#### [Task prompt]
With pictures left out, return only the lines from the line containing "Viewport: 2576px width, 1335px height." through the end of the material below, both included.

#### [Source information]
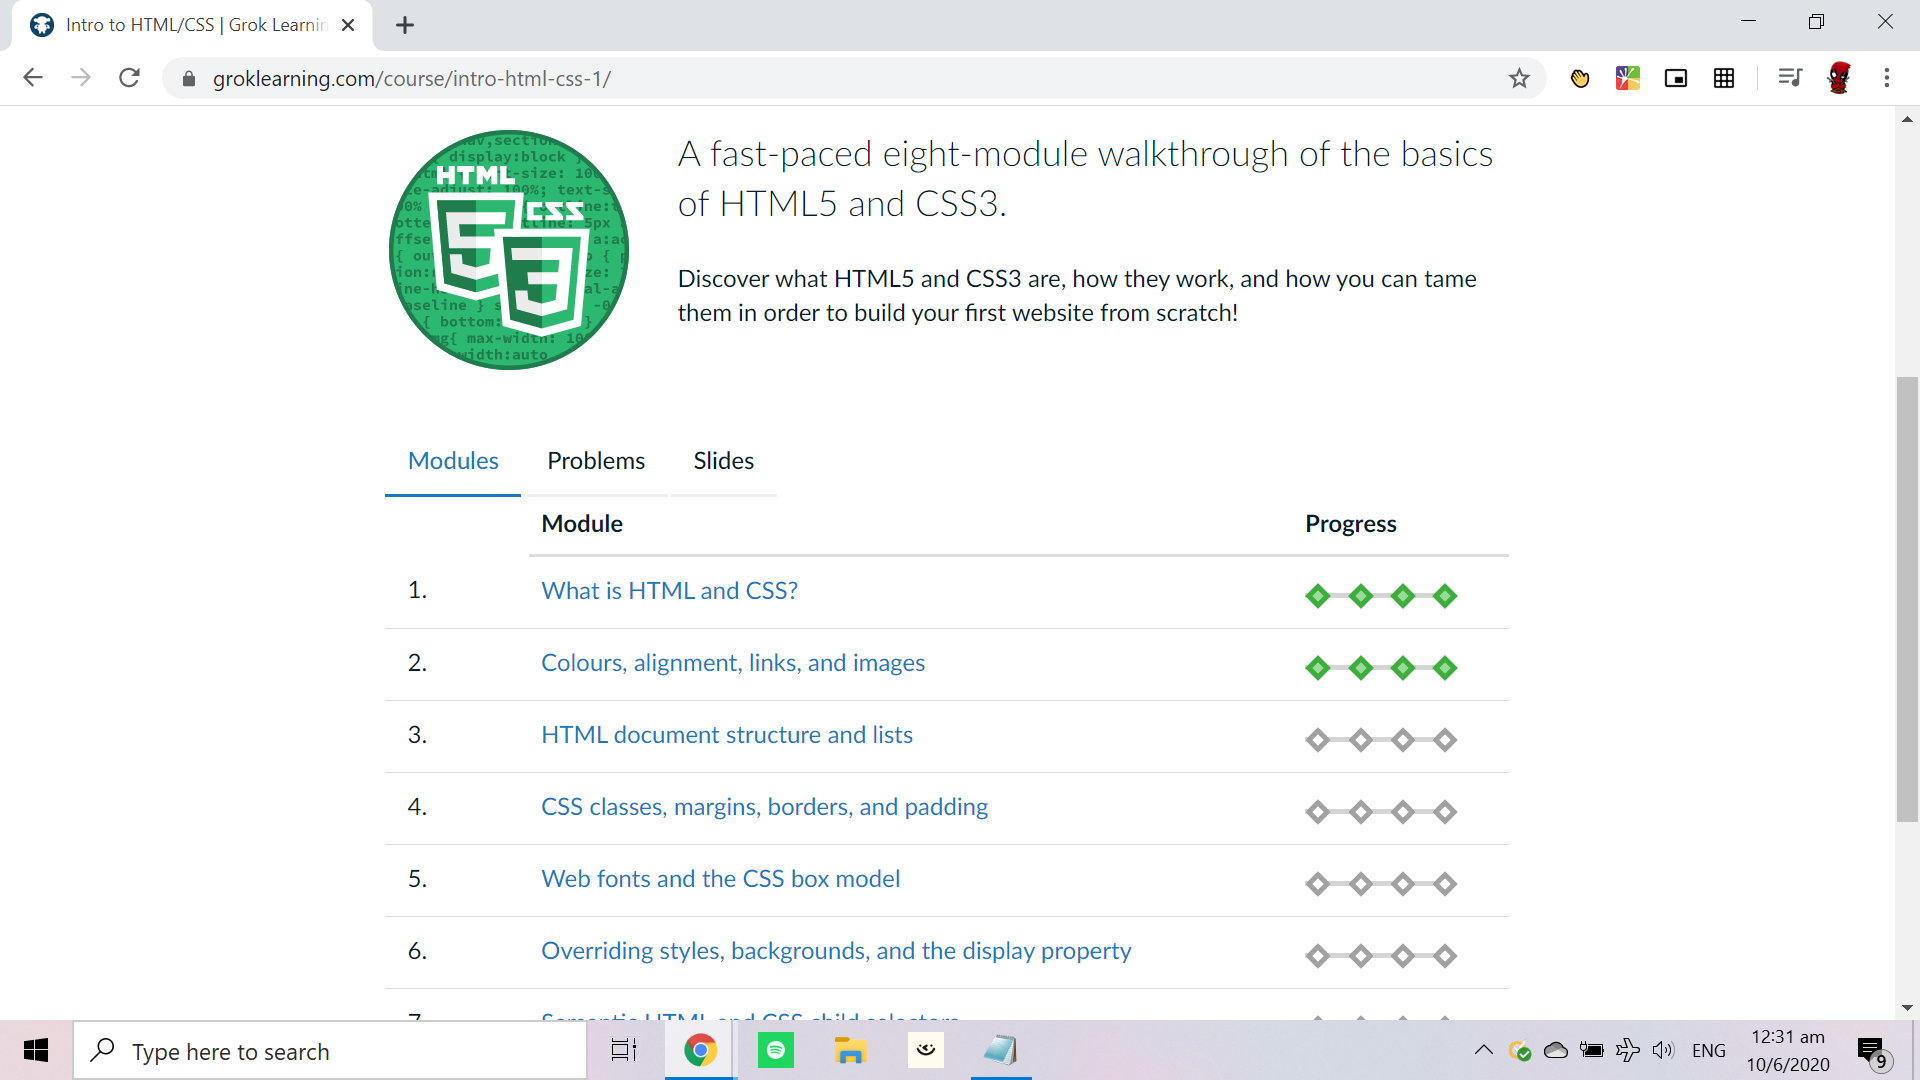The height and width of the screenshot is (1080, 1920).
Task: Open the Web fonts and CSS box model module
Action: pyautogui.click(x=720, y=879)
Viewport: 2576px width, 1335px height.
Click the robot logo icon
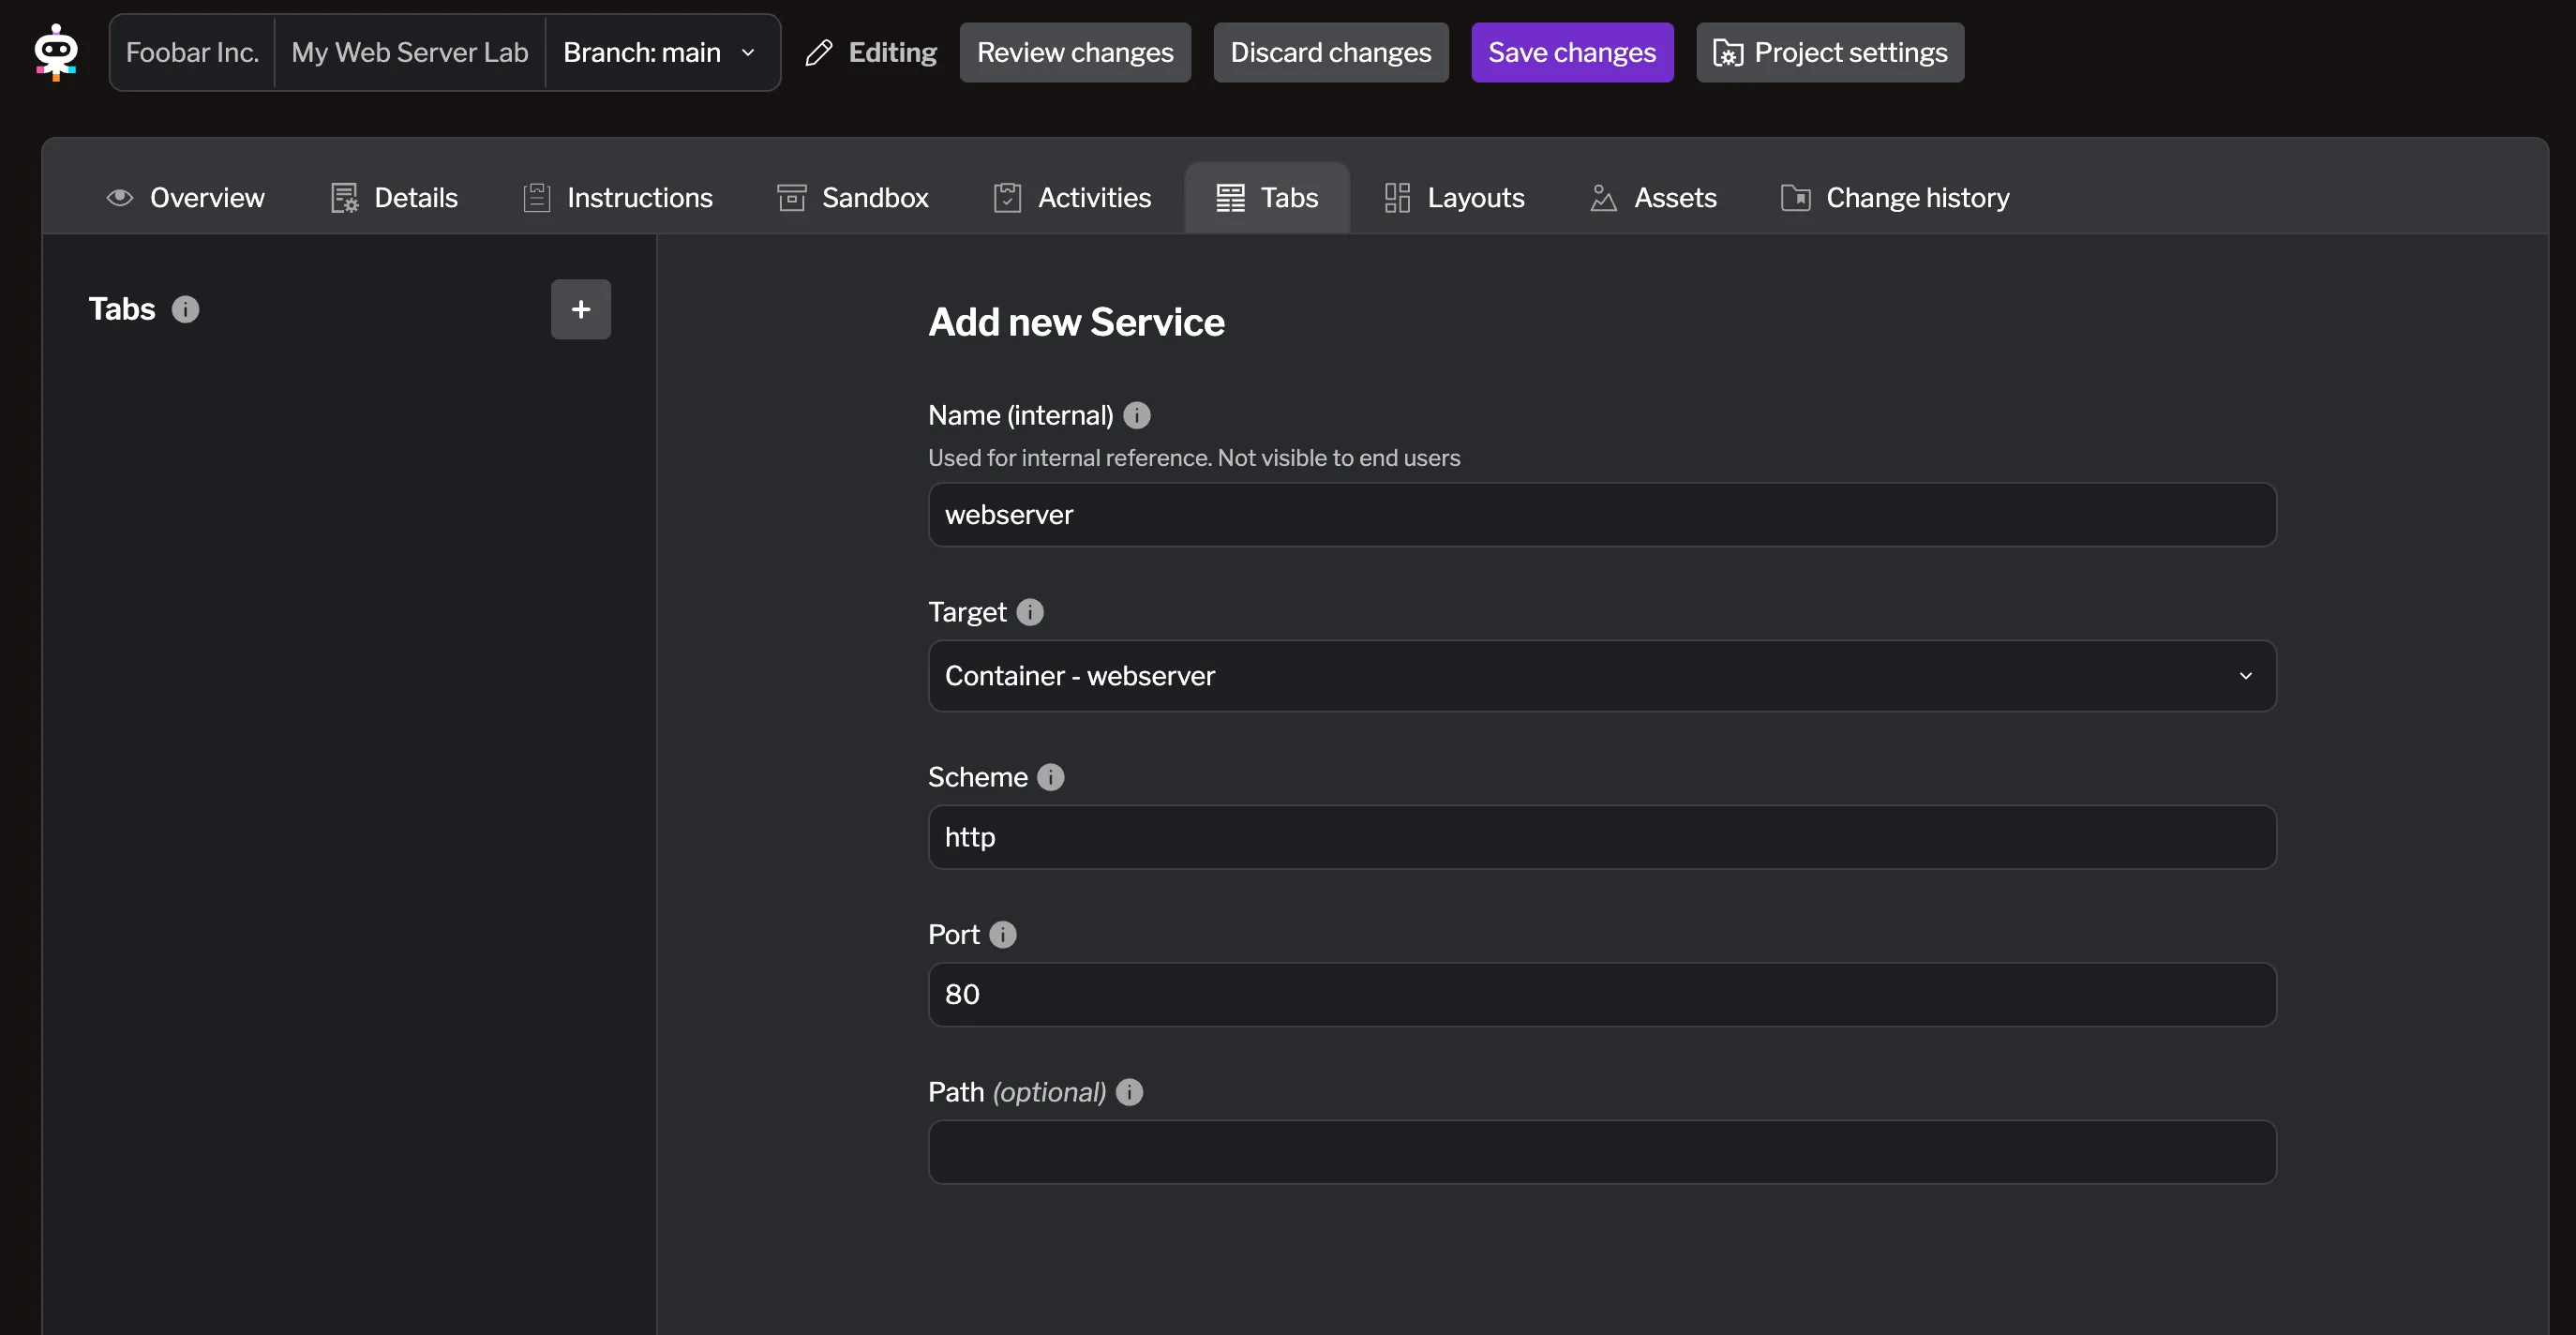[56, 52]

#### [Response to this task]
Viewport: 2576px width, 1335px height.
Click the robot logo icon
[56, 52]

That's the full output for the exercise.